Moving with the times

According to Federated Hermes, the UK Nature Impact Fund is the first vehicle designed to invest across the full spectrum of UK nature solutions at an institutional level.

The firm has long engaged in sustainable investing, including through its Biodiversity Equity fund – albeit a public markets vehicle.

“Other firms have previously focused on timber or agriculture, but this blending of ecosystem service markets – including carbon and biodiversity credits – and the ability to invest into businesses operating across the supply chain is new,” Turnbull added. “We think that’s a first and will really help accelerate nature restoration in the UK.”

The investment team looks to invest in small- and medium-sized unlisted companies operating in the natural capital space, aiming to create the market infrastructure around this.

“With our clients’ capital, we will be investing directly into major restoration projects which will restore habitats, increase biodiversity, whilst also creating positive social impact,” Turnbull continued. “That’s about as direct an impact you can have: by actively developing and funding those projects and providing the finance.”

The investment manager claimed that such projects can be more impactful for the climate transition than efforts to defund oil and gas, for example, or using voting rights to push for more sustainable policies within businesses.

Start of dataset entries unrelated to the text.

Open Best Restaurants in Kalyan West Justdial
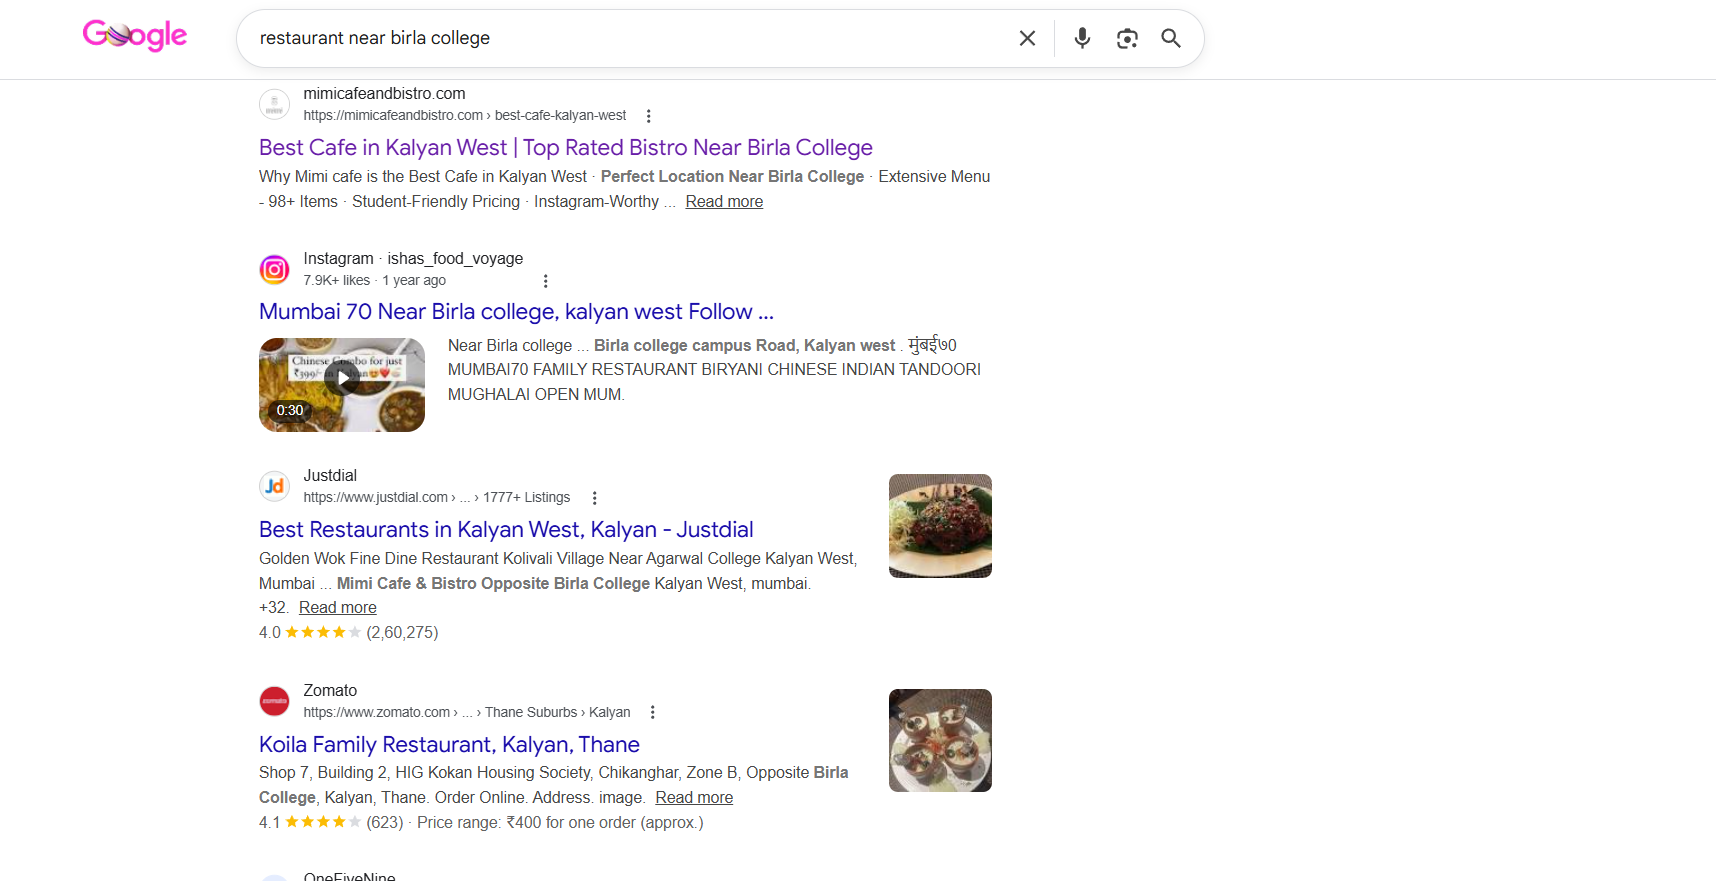Image resolution: width=1716 pixels, height=881 pixels. [505, 530]
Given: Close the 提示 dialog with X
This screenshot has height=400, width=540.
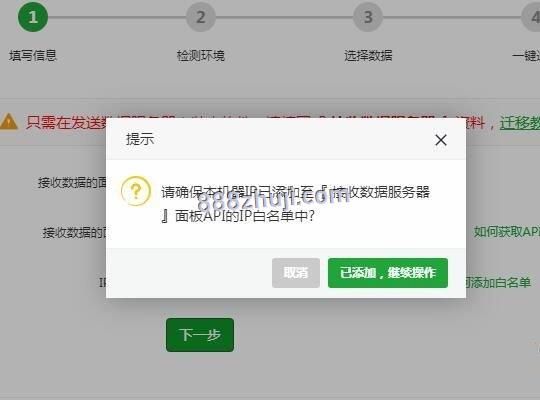Looking at the screenshot, I should pyautogui.click(x=441, y=140).
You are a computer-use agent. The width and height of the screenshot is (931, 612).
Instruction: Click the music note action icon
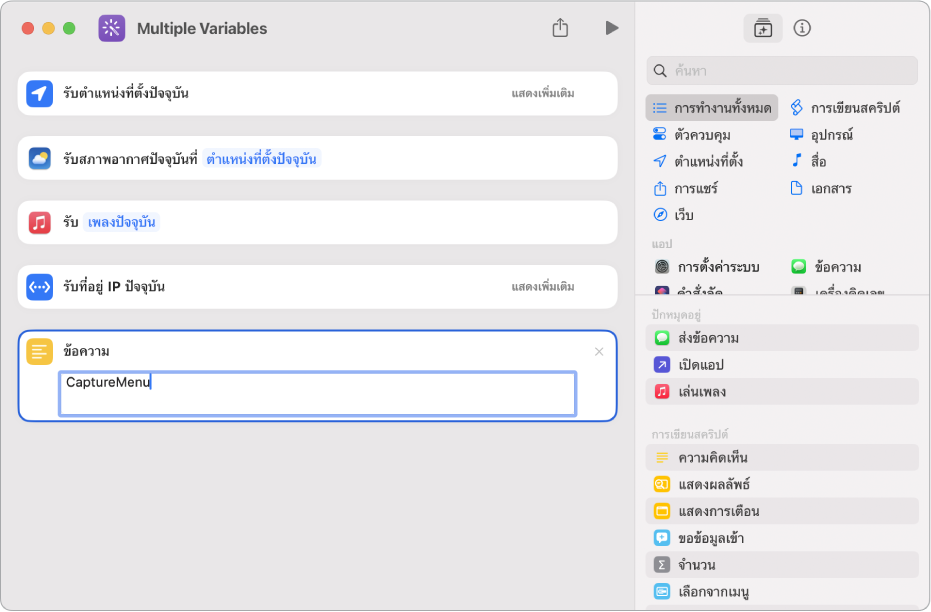[39, 223]
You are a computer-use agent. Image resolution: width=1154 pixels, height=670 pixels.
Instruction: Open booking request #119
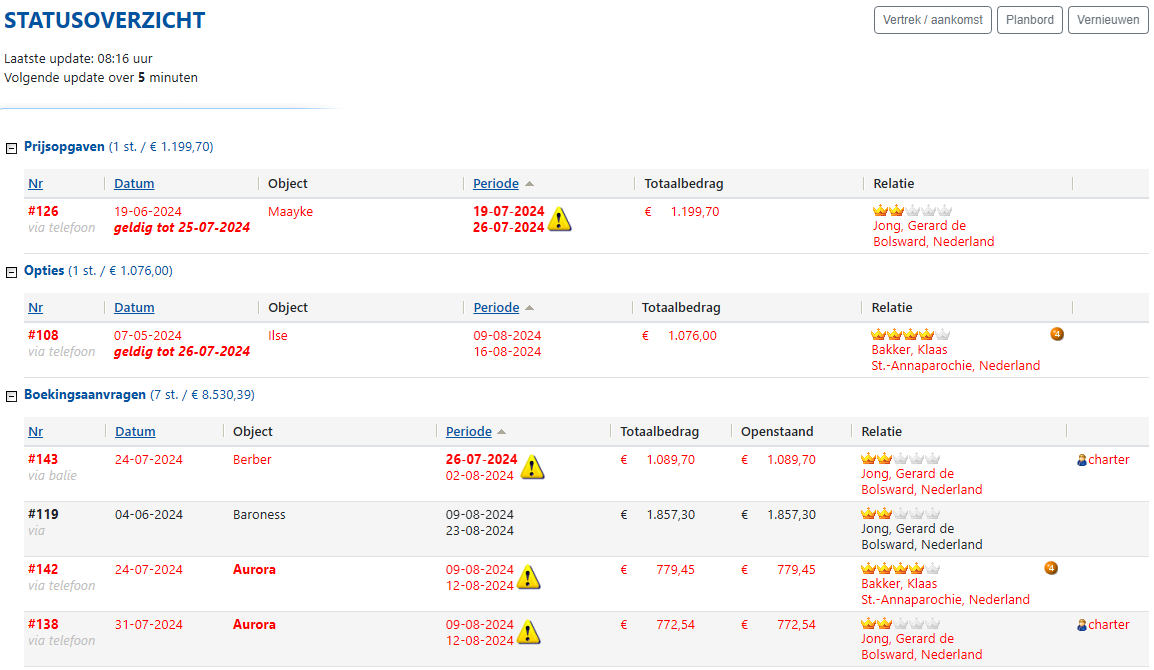click(43, 515)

“The biodiversity and nature crisis are so stark in the UK and globally that projects need to happen on the ground,” he added.

Seizing the moment

The UK government and its respective administrations have, however, been setting ambitious targets in recent years with regards to tree planting, peatland restoration, and tackling the nature and climate crises.

By 2025, it has pledged to fund at least 35,000 hectares of peatland restoration projects, including through the Nature for Climate Fund, and to plant 30,000 hectares of woodland across the UK.

“There’s been some really positive work, and there’s a good pathway there,” said Turnbull. “We see an opportunity for private finance to help accelerate the delivery of those targets, and to capitalise the government’s levelling-up agenda and the just transition.”

Many of the projects and businesses targeted by Turnbull and the UK nature team are often based in fragile rural or coastal communities – in the uplands of England, Wales and Scotland – which can benefit from such investments to build a more prosperous future.

“Everyone appreciates that public finances may be tight at the moment, but opportunities do exist – like the VCM or the biodiversity market – to generate solid revenues and returns for investors whilst creating more jobs and helping the government deliver on climate targets,” Turnbull claimed. “There’s a real chance to address some of the most pressing concerns on nature and climate in the UK, and I would hope this is an agenda that all parties can get on board with.”

Against the backdrop of receding climate commitments, the UK government should seize the opportunity to attract private finance and engage the investment market to play its part on nature restoration and the climate transition.

“Things like the peatland restoration market are not so common in other countries around the world, so the UK is still leading the way on that,” Turnbull said. “But good support needs to continue and sensible policies should be developed, or others will catch up. Climate and biodiversity are global issues, and so is the investment universe that revolves around them.”